Christidis disse ao Live Science que esta ideia era realmente controversa, levando mais de 180 cientistas a assinarem uma repreensão pública . Mas Christidis insiste que nunca pretendeu sugerir que a taxonomia não tem lugar na conservação. Em vez disso, disse ele, estava a defender um quadro unificado para nomear novas espécies e gerir disputas.
Na verdade, à medida que os cientistas desenvolvem ferramentas mais sofisticadas que combinam taxonomia com genómica, estudos de marcação, modelação e até aprendizagem automática, fica claro que a solução ideal provavelmente não é uma definição única que sirva para todos.
Nem sequer é verdade que a investigação de novas espécies conduz inevitavelmente a mais espécies. Quando Thomas Near , um biólogo evolucionista da Universidade de Yale, investiga as histórias evolutivas dos peixes, muitas vezes descobre que espécies separadas, incluindo vários peixes desportivos populares , são de facto iguais.
“Temos que deixar a ciência nos levar aonde quiser, e isso nem sempre é necessariamente para mais espécies”, disse Near ao WordsSideKick.com.
Grupos de trabalho estão agora tentando estabelecer novas diretrizes. O Catálogo da Vida , por exemplo, está a desenvolver regras para nomear cada reino da vida, enquanto outros grupos estão a esculpir peças ainda mais pequenas do puzzle. O Registo Mundial de Espécies Marinhas está a monitorizar espécies marinhas, enquanto o Cat Specialist Group está a reavaliar a taxonomia dos felinos do mundo.

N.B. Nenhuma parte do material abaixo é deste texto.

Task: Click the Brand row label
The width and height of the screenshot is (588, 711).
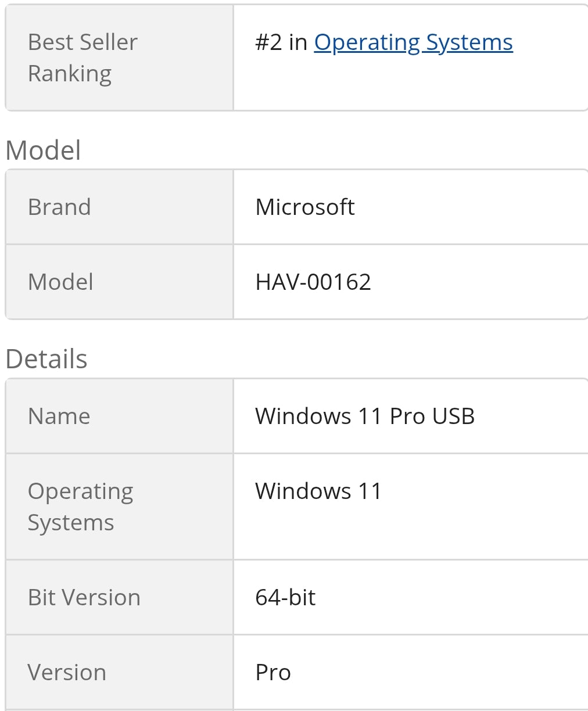Action: click(59, 207)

Christidis está liderando um esforço para fundir três listas existentes de espécies de aves e espera divulgar um relatório ainda este ano. Depois de um controverso artigo de 2016 ter duplicado o número de espécies de aves com base numa nova definição, o campo estava claramente na altura de um acerto de contas, disse ele. Felizmente, os esforços do grupo revelam que “muitas vezes é possível chegar a um consenso – se não a um acordo universal – depois de todas as provas terem sido apresentadas”, disse ele. A partir daí, é mais fácil avaliar quais espécies necessitam mais de proteção.
“Como cientistas, todos queremos proteger a nossa biodiversidade”, disse Christidis, “e penso que partir desse terreno partilhado ajudou tremendamente”.